Ousted Honduran Leader Calls For Insurrection

Deposed Honduran leader Manuel Zelaya has called for a popular insurrection in his country so he can be returned to power after soldiers removed him at gunpoint on June 28.

“The Honduran people have the right to insurrection,” said Zelaya, speaking Tuesday in the neighboring Central American country of Guatemala.

Insurrection is a legitimate democratic right “when faced with a usurping government and a coup-supporting military,” he added, urging his supporters in Honduras to strike, march and engage in civil disobedience because that is “a necessary process when the democratic order of a country is disrupted.

“I want to tell you to not leave the streets, that is the only space that they have not taken from us,” he told a news conference alongside Guatemalan President Alvaro Colom.

Zelaya has issued an ultimatum to the interim government led by Roberto Micheletti that it must relinquish power within the week and demanding his own immediate restitution.

But in the Honduran capital Tegucigalpa, acting foreign minister Carlos Lopez said that authorities were still committed to talks aimed at finding a peaceful resolution with Zelaya on Friday in San Jose, mediated by Costa Rican President Oscar Arias.

“We are not issuing threats,” Lopez shot back at Zelaya’s call for an insurrection, while also emphasizing that Micheletti’s government was in control and the country was at peace.
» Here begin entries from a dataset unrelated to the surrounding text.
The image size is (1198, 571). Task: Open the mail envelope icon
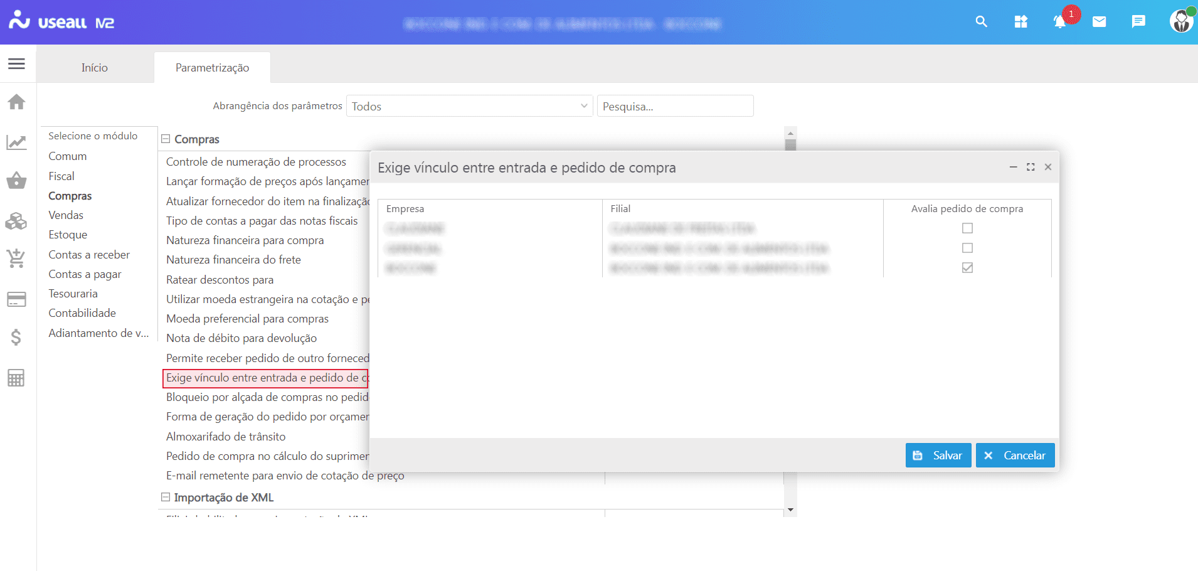(x=1099, y=22)
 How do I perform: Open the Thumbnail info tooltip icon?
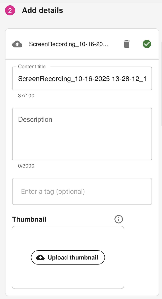[119, 219]
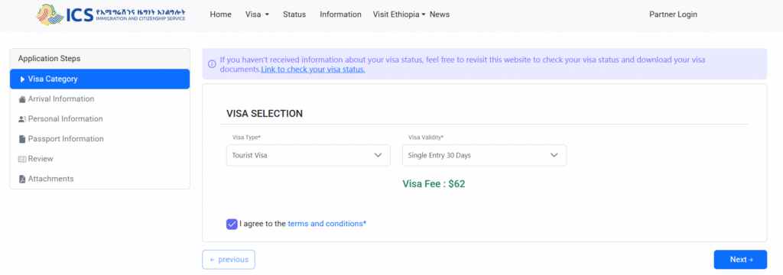The height and width of the screenshot is (275, 783).
Task: Follow the check visa status link
Action: tap(313, 70)
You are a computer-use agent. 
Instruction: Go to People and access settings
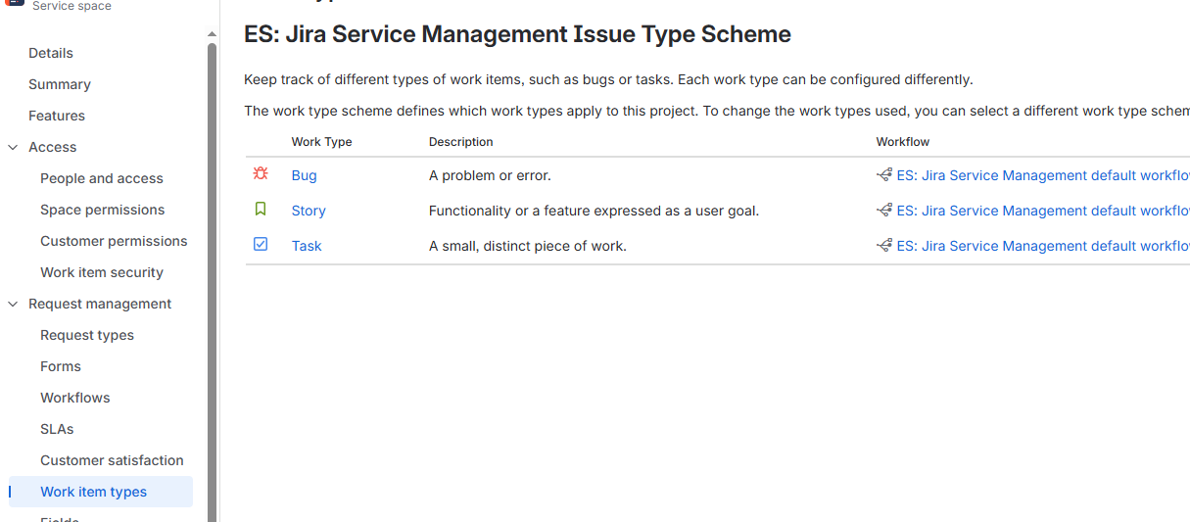[102, 178]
“We removed the curfew and the government has complete control of the territory.”

Leaders of the new Honduran regime, who have not been recognized by the international community, refuse to describe their move as a coup d’etat. Honduras has become increasingly isolated by its neighbors, and the coup was roundly condemned by the United States.

In another setback to Micheletti’s government, interim finance minister Gabriela Nunez announced an 8.2 percent reduction in the 2009 budget over the previous year and a 10 percent reduction in the central government’s current spending.
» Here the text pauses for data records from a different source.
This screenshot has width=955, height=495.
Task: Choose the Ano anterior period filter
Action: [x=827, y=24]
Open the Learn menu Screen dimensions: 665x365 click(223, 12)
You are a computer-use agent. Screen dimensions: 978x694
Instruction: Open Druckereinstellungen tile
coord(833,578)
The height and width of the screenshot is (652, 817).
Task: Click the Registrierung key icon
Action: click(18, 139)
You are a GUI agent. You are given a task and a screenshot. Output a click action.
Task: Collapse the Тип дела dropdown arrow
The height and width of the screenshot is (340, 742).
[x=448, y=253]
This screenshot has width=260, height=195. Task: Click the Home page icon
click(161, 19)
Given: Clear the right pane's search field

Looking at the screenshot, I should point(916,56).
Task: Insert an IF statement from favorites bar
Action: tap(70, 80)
Nunez proposed austerity measures for the government, including reductions in “all unnecessary spending” and vehicle, travel, fuel and advertising expenditures.

Two days of talks mediated last week by Arias — who won the 1987 Nobel Peace Prize for helping resolve civil wars in Central America — ended without any resolution to the stalemate, as the coup leaders insisted they would remain in power.

In San Jose, Arias again urged the parties to be patient.

“Of course, I understand President Zelaya’s desire… to return (to power in Honduras) as soon as possible, but experience tells me that he should be a little patient,” Arias told reporters.

“If not through dialogue, how else are we going to restore power to President Zelaya?”

Micheletti softened his position Tuesday, this time not excluding a meeting with Zelaya.

“He is a former president of the country, an old friend of mine, and I will very gladly hold out my hand to him when the time comes, if he wishes to do so,” Micheletti said.

In a gesture directed at the United States, Micheletti accepted the second resignation of his former foreign minister, Enrique Ortez, who had stepped down from that post after having outraged Washington by calling President Barack Obama a “little black man.”

Ortez, who had been nominated interior minister, said he withdrew his name in order to “avoid detracting” his “friend,” Micheletti.

The head of the Honduran army, General Romeo Vasquez, told AFP that Zelaya was exiled to avoid “deaths and injuries.”

Honduran security services “believed it would be dangerous to imprison him,” Vasquez said, adding such a move “could have caused deaths and injuries” if his supporters had tried to free him.

“The consequences for the country would have been serious,” he said.